BEGIN Passage provided

Anti-vaxx books at the library
Two Radio-Canada writers set up a dichotomy here with the lede that Youtube has banned anti-vaccination material but our libraries have not. They then rummage through the catalogues of local libraries in the city and beyond, as well as the Grande bibliothèque, and find a lot of books against vaccination, both from before Covid and since, as well as other quack medical titles.
But the item doesn’t suggest removing them. The writers talk to an authority at the BAnQ and a law professor, neither of whom is in favour of chucking the bad books out. Maybe people will need them in future if they’re studying the antivaxx movement? Maybe “presenting different points of view” is of value? But a line has been drawn, with no books on the shelves likely to incite hatred or violence. Last year the BAnQ banished the works of Gabriel Matzneff – surely someone in the future will want to study him?

END Passage provided

(Check your understanding)
(a) In the piece on anti-vaccination books at the library, whose works did the BAnQ banish last year?
(b) Rewrite the stretch from "But the item" through "to study him?" in the piece on anti-vaccination books at the library, replacing "BAnQ" with "national library".
(c) Carry the piece on anti-vaccination books at the library further, starting after its final sentence.

BEGIN Data for analysis

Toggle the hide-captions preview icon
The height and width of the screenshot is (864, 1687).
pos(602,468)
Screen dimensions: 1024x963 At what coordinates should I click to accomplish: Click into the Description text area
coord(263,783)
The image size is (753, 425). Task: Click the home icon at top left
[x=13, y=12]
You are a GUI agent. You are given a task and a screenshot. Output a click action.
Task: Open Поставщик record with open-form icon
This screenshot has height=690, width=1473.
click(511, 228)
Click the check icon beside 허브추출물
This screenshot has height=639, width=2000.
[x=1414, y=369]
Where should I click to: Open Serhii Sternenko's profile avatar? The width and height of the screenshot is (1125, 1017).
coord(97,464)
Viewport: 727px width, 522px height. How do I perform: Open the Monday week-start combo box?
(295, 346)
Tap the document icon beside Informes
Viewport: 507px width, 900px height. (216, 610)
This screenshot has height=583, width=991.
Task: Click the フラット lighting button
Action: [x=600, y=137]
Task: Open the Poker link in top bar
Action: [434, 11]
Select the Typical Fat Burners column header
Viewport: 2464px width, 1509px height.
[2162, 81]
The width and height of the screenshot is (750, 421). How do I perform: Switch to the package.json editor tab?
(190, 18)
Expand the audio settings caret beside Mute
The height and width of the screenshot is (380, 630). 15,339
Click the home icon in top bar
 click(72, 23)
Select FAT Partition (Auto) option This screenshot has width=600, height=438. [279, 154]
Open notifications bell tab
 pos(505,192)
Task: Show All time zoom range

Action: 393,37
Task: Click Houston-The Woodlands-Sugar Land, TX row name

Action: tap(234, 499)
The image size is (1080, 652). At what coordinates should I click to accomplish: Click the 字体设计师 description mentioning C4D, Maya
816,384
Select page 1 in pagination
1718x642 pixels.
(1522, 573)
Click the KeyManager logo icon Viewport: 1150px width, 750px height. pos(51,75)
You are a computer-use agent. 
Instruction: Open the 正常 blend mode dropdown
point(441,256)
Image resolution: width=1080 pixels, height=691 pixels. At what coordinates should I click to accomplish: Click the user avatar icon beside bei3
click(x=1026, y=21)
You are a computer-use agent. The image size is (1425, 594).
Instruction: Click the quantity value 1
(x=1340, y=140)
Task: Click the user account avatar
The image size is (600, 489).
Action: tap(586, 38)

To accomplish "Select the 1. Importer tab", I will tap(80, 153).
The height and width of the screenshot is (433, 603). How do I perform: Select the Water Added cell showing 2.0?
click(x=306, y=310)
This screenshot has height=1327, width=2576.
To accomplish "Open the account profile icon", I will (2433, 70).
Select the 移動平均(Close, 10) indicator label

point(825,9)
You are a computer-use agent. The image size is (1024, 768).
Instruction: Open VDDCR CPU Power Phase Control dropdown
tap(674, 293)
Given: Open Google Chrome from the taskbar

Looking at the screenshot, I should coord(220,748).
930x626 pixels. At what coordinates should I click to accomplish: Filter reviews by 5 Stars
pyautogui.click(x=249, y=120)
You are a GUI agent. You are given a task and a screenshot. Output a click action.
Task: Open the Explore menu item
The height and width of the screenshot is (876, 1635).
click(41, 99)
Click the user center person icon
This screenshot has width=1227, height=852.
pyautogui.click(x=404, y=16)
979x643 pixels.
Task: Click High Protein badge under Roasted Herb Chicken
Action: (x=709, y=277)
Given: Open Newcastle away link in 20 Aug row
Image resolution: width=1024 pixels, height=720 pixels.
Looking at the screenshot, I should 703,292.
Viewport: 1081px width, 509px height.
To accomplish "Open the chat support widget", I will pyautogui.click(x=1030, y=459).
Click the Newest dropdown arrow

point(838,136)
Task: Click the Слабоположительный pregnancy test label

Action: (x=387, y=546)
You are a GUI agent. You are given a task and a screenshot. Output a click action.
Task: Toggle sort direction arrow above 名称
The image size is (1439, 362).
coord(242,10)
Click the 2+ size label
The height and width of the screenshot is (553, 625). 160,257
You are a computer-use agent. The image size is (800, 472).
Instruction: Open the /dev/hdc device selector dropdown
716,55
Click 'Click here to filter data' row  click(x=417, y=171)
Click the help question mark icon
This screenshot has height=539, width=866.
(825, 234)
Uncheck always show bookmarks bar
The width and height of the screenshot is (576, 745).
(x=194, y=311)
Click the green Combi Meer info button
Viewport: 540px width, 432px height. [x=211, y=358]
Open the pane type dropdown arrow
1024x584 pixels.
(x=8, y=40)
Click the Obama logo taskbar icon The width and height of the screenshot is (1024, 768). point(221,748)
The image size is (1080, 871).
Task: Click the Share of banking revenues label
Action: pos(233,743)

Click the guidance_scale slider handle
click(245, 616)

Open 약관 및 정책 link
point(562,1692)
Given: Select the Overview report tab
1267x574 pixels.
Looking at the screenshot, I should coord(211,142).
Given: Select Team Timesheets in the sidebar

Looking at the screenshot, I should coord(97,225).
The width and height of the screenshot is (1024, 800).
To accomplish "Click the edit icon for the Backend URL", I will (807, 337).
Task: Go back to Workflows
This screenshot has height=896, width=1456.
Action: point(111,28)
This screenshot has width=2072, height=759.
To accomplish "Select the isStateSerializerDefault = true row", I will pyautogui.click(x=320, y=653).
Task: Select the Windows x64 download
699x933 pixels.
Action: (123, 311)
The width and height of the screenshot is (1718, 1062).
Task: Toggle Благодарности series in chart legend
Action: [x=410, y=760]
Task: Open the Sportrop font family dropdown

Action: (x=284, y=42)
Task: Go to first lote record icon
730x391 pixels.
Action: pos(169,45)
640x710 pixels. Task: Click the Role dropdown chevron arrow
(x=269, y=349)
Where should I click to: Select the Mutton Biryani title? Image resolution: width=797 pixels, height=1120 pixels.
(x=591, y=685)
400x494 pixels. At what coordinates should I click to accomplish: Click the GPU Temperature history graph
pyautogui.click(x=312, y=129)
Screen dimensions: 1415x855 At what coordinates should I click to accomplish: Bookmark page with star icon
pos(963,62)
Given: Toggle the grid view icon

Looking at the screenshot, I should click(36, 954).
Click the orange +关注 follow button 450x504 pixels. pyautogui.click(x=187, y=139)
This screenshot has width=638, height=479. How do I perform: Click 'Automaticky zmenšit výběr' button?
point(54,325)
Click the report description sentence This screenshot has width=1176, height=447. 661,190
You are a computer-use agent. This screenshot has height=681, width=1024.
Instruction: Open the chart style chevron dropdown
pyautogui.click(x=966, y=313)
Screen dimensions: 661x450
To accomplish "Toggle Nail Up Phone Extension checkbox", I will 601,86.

END Data for analysis

(Responses in order)
(a) The BAnQ banished the works of Gabriel Matzneff.

(b)
But the item doesn’t suggest removing them. The writers talk to an authority at the national library and a law professor, neither of whom is in favour of chucking the bad books out. Maybe people will need them in future if they’re studying the antivaxx movement? Maybe “presenting different points of view” is of value? But a line has been drawn, with no books on the shelves likely to incite hatred or violence. Last year the national library banished the works of Gabriel Matzneff – surely someone in the future will want to study him?

(c)
Blork 14:51 on 2021-10-09 Permalink
This is an illustration of how the internet has changed things. Pre-internet, it was easy enough to argue against banning books (even ones that really were “dangerous” in how they could lead to dis- or misinformation, etc.) because of the usual discourse about free speech and the right to be wrong and all that. Bullshit books generally have low circulation, so hardly anyone sees them, and therefore they do not pose much of a threat. You might get small underground groups of followers, but nothing very overt or threatening to the general order.
But in the age of the internet — and in particular, social media — the threat is different. Bad/false/stupid ideas can catch fire and spread rapidly, and with the various psychological trappings of social media that we are just beginning to explore, those ideas can develop large cult-like followings very quickly.
There is no question that digital media is different from non-digital media in terms of its potential to explode/go viral, etc., and to “capture” people in ways that traditional media rarely could. So banning something from YouTube and banning something from a library are very different things.
Side note: the Matzneff banishment is also a different thing. AFAIK his books are banished because of the writer, not because of the content of his books. IOW, it’s the writer who is banished, not specifically his books.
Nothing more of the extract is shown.